Bianco’s critique is both fair and persuasive—under standard macro theory, rising rates are what happen when the economy is strong. But Trump’s thinking may not be as off-base as it sounds. In fact, if we reframe his argument through the lens of two major ideas in modern macroeconomics—the global savings glut and productivity-driven disinflation—we find that Trump is touching on some real, well-established forces.

Strong Demand for U.S. Credit = Low Yields

Trump’s refrain that the U.S. is “the Number One Credit in the World” might sound like bragging—but it reflects a basic truth of global finance. Over the past two decades, foreign demand for U.S. Treasuries has surged, especially from emerging markets and reserve-rich nations like China, Japan, and the Gulf oil states.

Former Fed Chair Ben Bernanke called this the “global savings glut.” His argument was simple: foreigners are saving more than they invest, and the excess floods into the safest and most liquid market on earth—U.S. Treasury bonds. That extra demand pushes interest rates down, even when the U.S. economy is strong.

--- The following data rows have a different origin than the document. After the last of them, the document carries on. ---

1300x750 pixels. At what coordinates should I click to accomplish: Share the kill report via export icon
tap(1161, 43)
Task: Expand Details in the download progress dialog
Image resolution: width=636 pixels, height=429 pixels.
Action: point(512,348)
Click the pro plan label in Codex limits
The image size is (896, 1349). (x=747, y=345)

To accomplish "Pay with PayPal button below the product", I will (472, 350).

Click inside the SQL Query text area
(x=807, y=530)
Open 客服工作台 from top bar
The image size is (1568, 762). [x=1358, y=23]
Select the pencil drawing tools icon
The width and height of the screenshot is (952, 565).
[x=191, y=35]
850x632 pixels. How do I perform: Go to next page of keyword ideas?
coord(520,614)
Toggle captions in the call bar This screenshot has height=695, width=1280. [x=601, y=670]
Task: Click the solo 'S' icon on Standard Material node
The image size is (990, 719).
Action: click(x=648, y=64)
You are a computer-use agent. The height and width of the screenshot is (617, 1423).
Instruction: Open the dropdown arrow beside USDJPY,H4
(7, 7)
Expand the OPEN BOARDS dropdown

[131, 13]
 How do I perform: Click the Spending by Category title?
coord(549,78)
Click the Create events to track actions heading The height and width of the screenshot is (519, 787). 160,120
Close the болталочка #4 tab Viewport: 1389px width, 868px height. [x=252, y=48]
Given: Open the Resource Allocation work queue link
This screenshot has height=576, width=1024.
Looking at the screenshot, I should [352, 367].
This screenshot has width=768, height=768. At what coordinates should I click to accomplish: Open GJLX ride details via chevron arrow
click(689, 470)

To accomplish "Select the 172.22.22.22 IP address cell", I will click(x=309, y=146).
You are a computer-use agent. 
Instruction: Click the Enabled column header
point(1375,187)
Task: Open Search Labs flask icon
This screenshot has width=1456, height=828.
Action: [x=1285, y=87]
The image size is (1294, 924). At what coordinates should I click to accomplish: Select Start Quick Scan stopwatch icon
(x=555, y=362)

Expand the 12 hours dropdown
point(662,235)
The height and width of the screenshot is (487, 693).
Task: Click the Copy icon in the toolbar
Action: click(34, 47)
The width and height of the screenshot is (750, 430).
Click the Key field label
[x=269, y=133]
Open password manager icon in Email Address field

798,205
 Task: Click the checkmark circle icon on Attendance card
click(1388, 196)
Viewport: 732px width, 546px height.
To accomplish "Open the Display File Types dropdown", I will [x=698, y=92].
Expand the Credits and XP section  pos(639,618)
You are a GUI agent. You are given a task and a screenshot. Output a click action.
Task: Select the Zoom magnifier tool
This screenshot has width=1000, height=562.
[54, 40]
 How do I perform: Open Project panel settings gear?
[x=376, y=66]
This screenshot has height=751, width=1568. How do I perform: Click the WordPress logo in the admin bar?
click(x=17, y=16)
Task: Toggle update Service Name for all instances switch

Later, economists like Ricardo Caballero and Emmanuel Farhi showed that it’s not just any saving—it’s a shortage of safe assets that matters. The U.S. remains the global supplier of trusted debt, and as long as other nations demand dollar-denominated stores of value, yields can stay low.

So, when Trump says “USA is taking in Hundreds of Billions of Dollars” and claims “the FED SHOULD RAPIDLY LOWER RATE TO REFLECT THIS STRENGTH,” it may sound like he’s confusing strength with creditworthiness, but there’s a deeper logic at play: robust foreign demand for Treasuries can absorb increased issuance without spiking rates, and that demand keeps inflation risk in check.

Productivity Growth Tames Inflation

Trump also points to Nvidia’s surge—“NVIDIA IS UP 47% SINCE TRUMP TARIFFS”—as evidence of confidence in the U.S. economy. More precisely, it reflects market optimism about a coming productivity boom driven by artificial intelligence.

Historically, productivity surges can allow for strong growth without triggering inflation, which is exactly what the Fed is worried about now. In the late 1990s, the U.S. economy grew at four percent a year, unemployment fell below four percent, and yet inflation stayed subdued. The reason? Supply-side improvements, especially from the spread of information technology, expanded potential output, allowing the Fed to hold rates relatively low.

If we’re on the cusp of a similar transformation due to AI, then Trump’s position—that a booming economy does not require higher rates—has historical precedent. It wasn’t orthodox at the time either, but it proved correct. Alan Greenspan’s Fed kept rates lower than many economists thought appropriate, and the result was non-inflationary growth.

If today’s stock market rally is a bet on the productive capacity of AI—not just short-term froth—then Trump’s logic holds: the Fed could cut rates without reigniting inflation, because future supply will catch up to demand.

Can the Fed Be Convinced?

Right now, the Fed sees the opposite. Officials remain convinced that tariffs are inflationary and that sustained demand poses overheating risks. As Bianco put it, “All of Trump’s ‘credit’ statements are arguments for high nominal growth and heightened inflation expectations.”

But if foreign capital continues to flow into U.S. assets and if productivity improvements are real, then the inflationary effect of demand may be muted or delayed. That’s why Trump’s instinct—however unorthodox—should not be dismissed out of hand.

He may not speak the language of Phillips Curves or r-star, but Trump is channeling two powerful economic ideas:

  • The Dollar Is King: Foreigners want to save in dollars.
  • The Supply Side Matters: Future growth might be supply-driven, not demand-fueled.

If both of those hold true, then lower rates are not just politically appealing—they’re macro-economically viable.